[Begin PAGE EXCERPT]
Configure Alerts

Configure alerts based on specific metrics, conditions, and thresholds with the Alert Editor.

Configure an Alert

You can open the Alert Editor to configure alerts from several places in the Sysdig Monitor UI:

Alerts: Select New Alert or edit an existing alert.
Metrics Explorer: Select Create Alert.
An existing Dashboard: click the three-dot menu icon on a panel, and select Create Alert.
An Event panel: Select Create Alert from Event.
The Alerts Library: Select Enable Alert on a pre-defined template.

Alert Types

When you open the Alert Editor, you can select from a number of alert types, suitable for different use cases:

Threshold (Previously Metric): Monitor your infrastructure by comparing any metric against user-defined thresholds
Prometheus (Previously PromQL): Monitor your infrastructure with PromQL queries, maintaining full compatibility with OSS Prometheus.
Event: Monitor your infrastructure by tracking specific events, and alert if the total number of occurrences exceeds a user-defined threshold
Group Outlier: Monitor unusual patterns by detecting deviations from expected group behavior.
[End PAGE EXCERPT]
[Begin DATASET EXCERPTS]
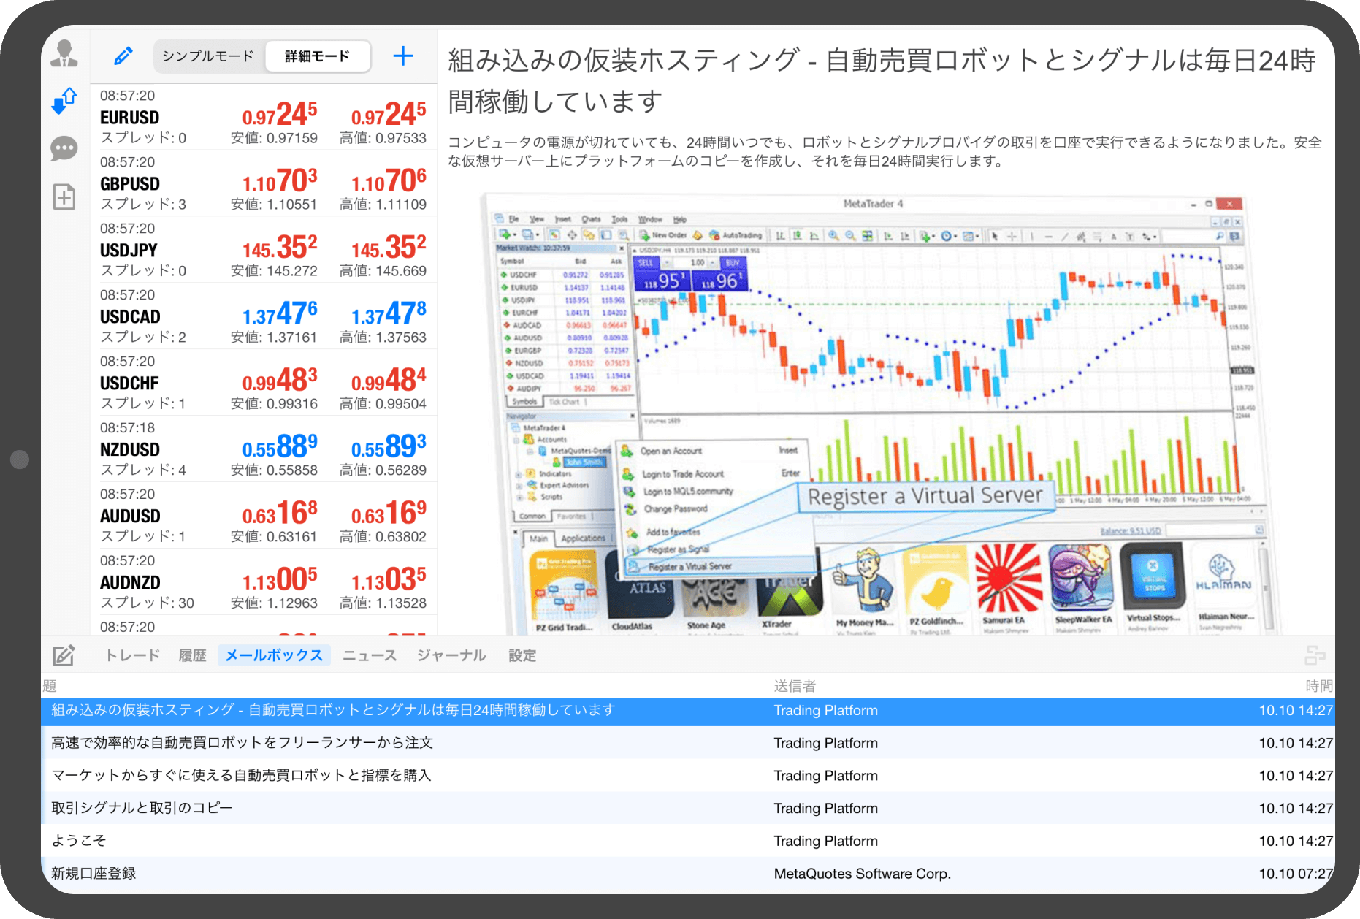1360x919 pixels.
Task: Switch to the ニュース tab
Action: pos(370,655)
[End DATASET EXCERPTS]
[Begin DATASET EXCERPTS]
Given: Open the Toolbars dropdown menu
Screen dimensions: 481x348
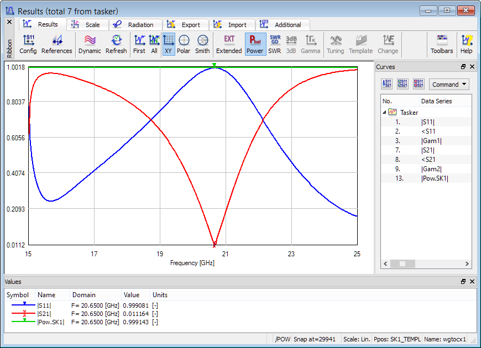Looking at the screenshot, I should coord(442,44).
[End DATASET EXCERPTS]
__SHORT PROBLEM A__:
Answer these about the Configure Alerts page:
(i) In the Metrics Explorer, what do you select to open the Alert Editor?
(ii) What was the Threshold alert type called before?
(iii) What does the Group Outlier alert type detect?
__SHORT PROBLEM B__:
Transcribe a passage of the Configure Alerts page word for word, starting at "Configure an Alert" and ending at "Explorer: Select Create Alert.".

__WRITTEN RESPONSE A__:
(i) Create Alert
(ii) Metric
(iii) Deviations from expected group behavior

__WRITTEN RESPONSE B__:
Configure an Alert

You can open the Alert Editor to configure alerts from several places in the Sysdig Monitor UI:

Alerts: Select New Alert or edit an existing alert.
Metrics Explorer: Select Create Alert.